- _TASK STATEMENT_:
Return every line in the entries below where the word "Select" shows up.
--- DATA EXTRACT Enclosed Below ---
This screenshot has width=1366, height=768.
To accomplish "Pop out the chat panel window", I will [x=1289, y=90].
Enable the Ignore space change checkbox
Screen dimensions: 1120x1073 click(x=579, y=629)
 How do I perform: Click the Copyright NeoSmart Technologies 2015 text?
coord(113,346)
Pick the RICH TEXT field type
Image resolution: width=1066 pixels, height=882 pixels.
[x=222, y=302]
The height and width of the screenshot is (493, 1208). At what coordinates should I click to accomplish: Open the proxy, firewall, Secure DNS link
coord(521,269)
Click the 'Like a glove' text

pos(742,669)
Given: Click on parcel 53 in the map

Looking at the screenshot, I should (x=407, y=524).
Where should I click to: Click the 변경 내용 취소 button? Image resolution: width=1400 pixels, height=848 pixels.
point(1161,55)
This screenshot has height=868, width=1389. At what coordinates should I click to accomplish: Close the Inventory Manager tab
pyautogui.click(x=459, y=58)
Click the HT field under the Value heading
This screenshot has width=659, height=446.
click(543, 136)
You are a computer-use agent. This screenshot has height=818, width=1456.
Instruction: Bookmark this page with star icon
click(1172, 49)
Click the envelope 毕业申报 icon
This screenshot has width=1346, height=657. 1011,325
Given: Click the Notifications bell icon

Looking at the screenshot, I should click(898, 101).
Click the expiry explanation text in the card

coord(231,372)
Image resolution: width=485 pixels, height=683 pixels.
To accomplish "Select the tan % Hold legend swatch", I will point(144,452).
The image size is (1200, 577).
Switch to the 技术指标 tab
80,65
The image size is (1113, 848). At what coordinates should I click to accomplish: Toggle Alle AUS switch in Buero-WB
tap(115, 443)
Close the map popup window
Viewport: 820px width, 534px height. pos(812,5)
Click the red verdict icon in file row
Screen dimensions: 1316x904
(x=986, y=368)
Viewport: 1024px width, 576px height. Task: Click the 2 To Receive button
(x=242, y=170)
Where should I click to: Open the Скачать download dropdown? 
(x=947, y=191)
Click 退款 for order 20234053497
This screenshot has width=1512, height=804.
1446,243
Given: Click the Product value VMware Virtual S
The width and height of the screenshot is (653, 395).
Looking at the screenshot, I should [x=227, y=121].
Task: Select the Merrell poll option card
--- End of Enclosed DATA EXTRACT ---
- _OUTPUT_:
To accomplish "Select the tan % Hold legend swatch", I will point(144,452).
Task: Select the Merrell poll option card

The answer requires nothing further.